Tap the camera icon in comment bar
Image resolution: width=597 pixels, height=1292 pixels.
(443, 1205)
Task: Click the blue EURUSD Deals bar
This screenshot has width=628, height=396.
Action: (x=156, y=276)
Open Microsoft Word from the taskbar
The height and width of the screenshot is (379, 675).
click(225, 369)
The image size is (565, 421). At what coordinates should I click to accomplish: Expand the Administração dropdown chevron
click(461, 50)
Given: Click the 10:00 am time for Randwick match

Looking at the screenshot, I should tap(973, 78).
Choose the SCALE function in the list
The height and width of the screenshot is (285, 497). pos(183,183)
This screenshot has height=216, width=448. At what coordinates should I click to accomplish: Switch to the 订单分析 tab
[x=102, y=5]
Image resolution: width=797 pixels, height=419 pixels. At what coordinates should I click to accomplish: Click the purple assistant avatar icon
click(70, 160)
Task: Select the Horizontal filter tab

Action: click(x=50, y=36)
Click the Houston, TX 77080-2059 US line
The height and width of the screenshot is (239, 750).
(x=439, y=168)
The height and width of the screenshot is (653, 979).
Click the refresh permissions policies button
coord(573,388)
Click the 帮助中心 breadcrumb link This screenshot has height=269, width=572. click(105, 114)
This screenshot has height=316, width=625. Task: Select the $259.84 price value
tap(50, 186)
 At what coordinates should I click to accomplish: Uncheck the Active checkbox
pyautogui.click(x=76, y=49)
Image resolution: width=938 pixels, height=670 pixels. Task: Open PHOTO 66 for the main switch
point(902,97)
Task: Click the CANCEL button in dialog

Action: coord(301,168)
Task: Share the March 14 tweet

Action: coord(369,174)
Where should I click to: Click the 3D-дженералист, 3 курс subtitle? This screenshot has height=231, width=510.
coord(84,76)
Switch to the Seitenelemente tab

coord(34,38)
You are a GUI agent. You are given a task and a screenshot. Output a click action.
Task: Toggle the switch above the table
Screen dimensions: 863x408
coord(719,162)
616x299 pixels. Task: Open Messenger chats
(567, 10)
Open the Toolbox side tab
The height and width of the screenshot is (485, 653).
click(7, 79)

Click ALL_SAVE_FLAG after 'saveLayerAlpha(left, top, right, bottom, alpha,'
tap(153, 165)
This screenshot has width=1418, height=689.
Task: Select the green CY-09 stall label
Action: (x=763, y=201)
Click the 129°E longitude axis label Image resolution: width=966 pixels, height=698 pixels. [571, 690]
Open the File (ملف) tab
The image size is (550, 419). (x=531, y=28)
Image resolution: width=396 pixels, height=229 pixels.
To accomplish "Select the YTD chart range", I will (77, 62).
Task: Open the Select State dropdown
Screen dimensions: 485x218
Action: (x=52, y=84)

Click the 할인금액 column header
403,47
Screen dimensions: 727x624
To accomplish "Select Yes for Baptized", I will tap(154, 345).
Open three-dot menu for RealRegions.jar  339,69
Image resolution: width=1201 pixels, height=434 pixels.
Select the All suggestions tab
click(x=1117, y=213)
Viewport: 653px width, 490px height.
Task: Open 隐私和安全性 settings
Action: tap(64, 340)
________________
§ **WHAT IS REQUIRED**
Output the lines above exactly, but only those between the line holding "Image resolution: width=797" and the line holding "The height and width of the screenshot is (653, 979).", inclusive.

§ **FINAL ANSWER**
Image resolution: width=797 pixels, height=419 pixels. At what coordinates should I click to accomplish: Click the purple assistant avatar icon
click(70, 160)
Task: Select the Horizontal filter tab

Action: click(x=50, y=36)
Click the Houston, TX 77080-2059 US line
The height and width of the screenshot is (239, 750).
(x=439, y=168)
The height and width of the screenshot is (653, 979).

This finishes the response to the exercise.